### Record list

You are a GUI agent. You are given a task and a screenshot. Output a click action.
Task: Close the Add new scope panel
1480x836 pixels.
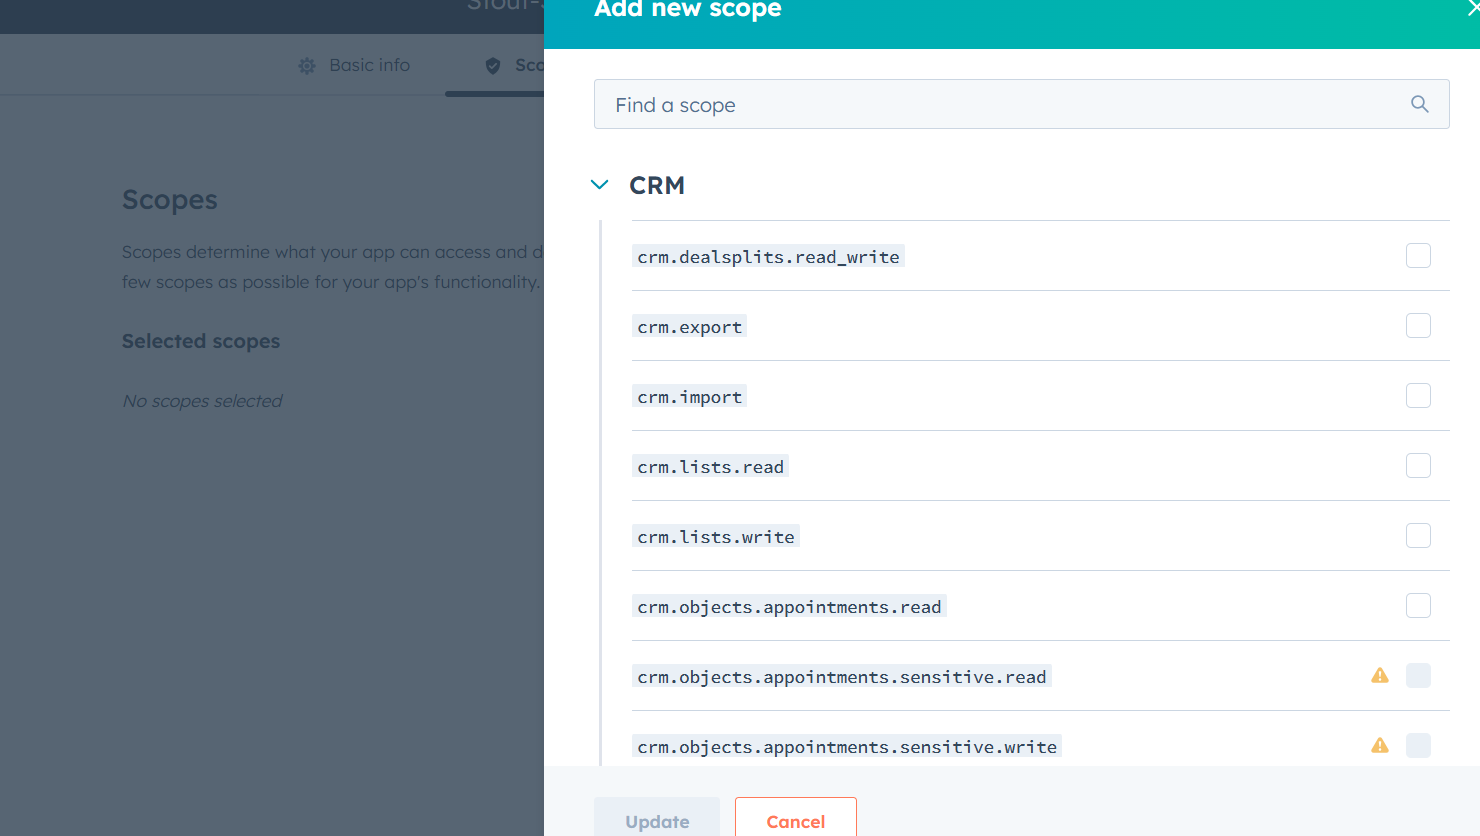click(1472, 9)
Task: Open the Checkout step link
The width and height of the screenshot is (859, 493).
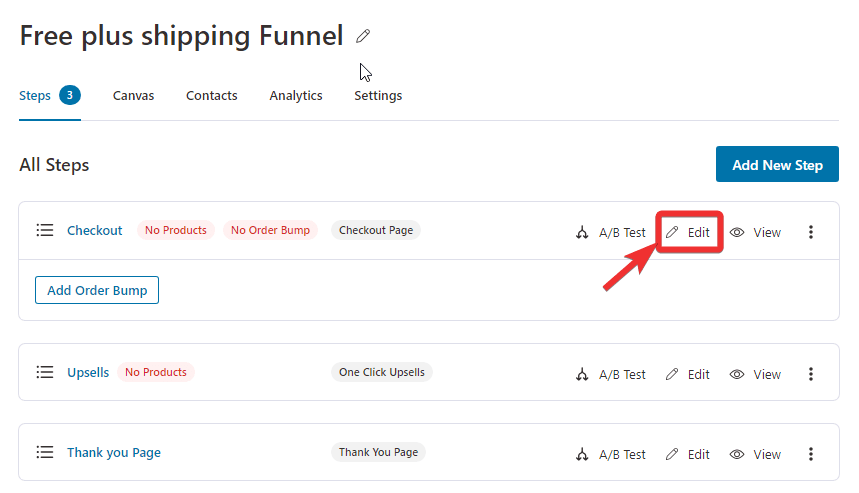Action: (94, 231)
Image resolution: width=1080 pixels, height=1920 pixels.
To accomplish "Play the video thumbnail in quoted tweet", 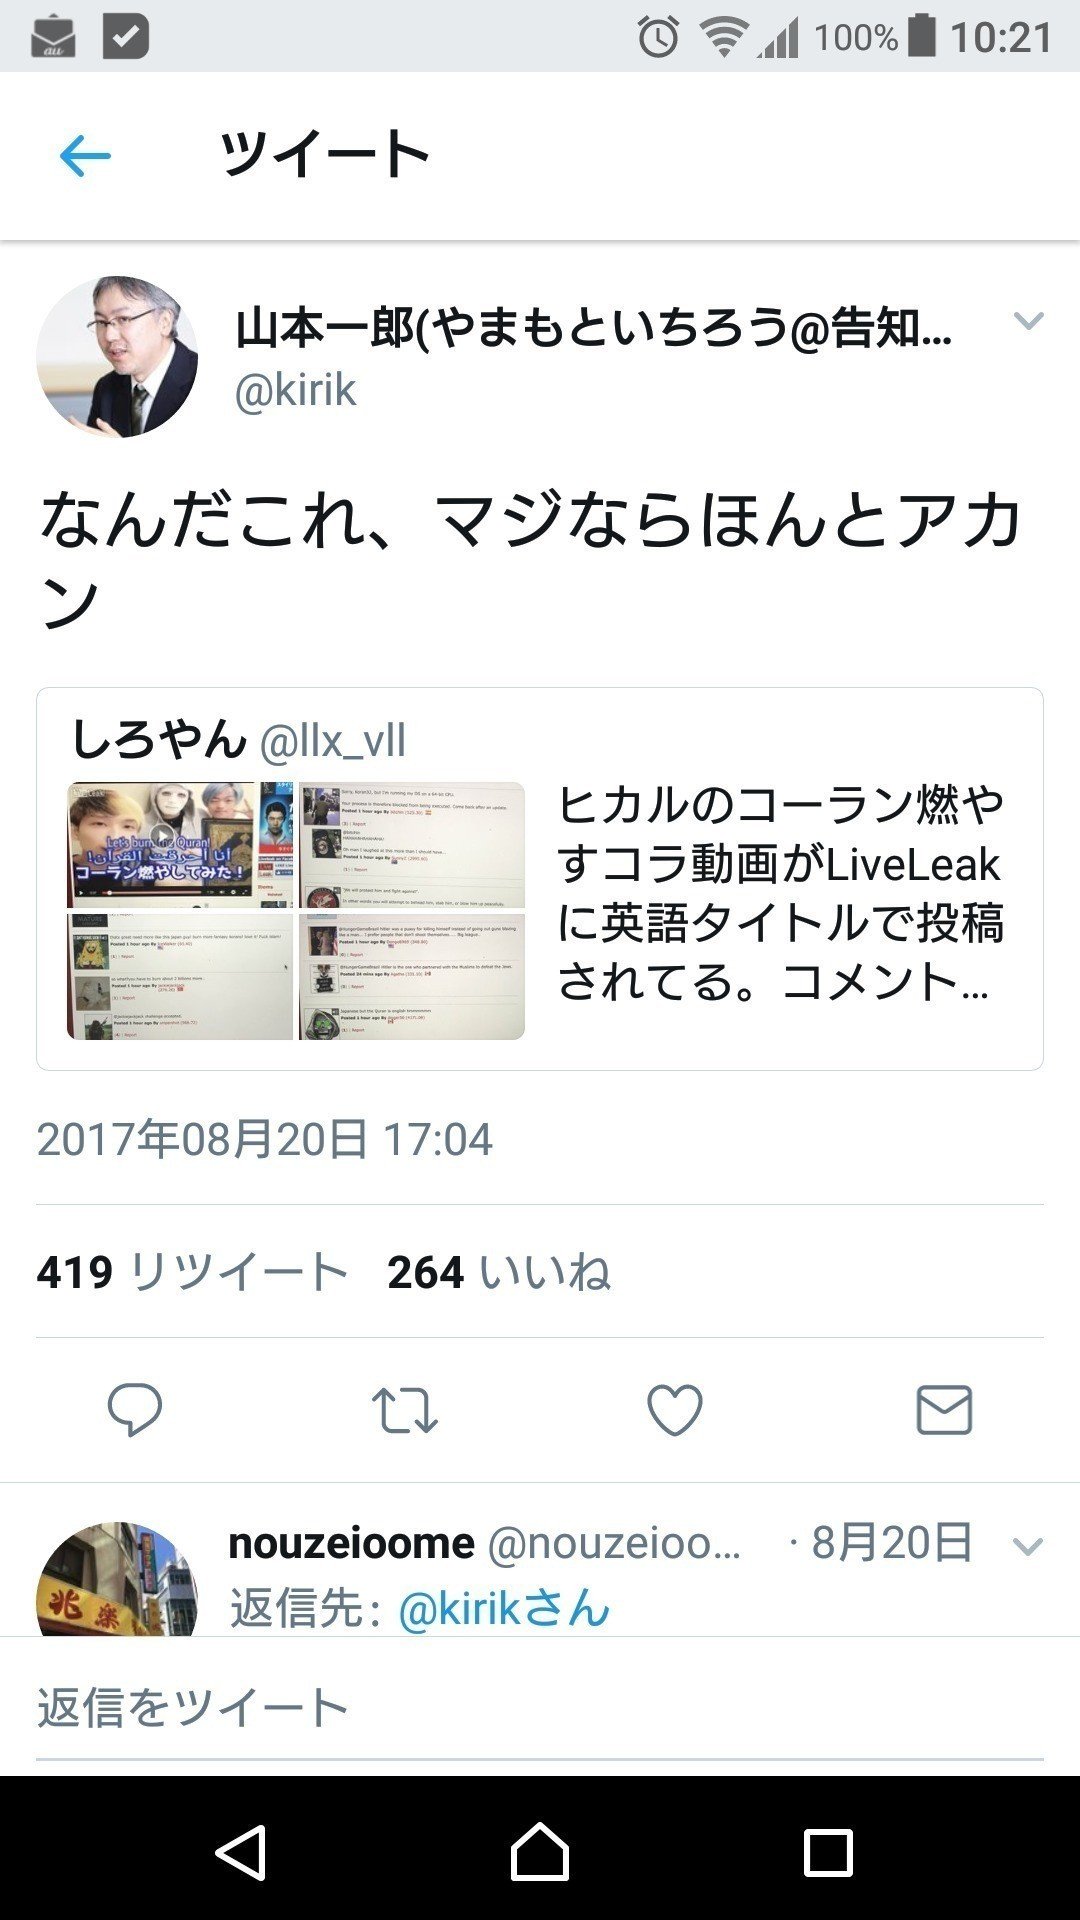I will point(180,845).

######

- _Problem to solve_
Which lines of the listing above contain the word "screenshot"? Copy each of those lines in full and leave out the rest.

- _Exercise output_
You are a GUI agent. You are given a task and a screenshot. Output a click action.
The width and height of the screenshot is (859, 493).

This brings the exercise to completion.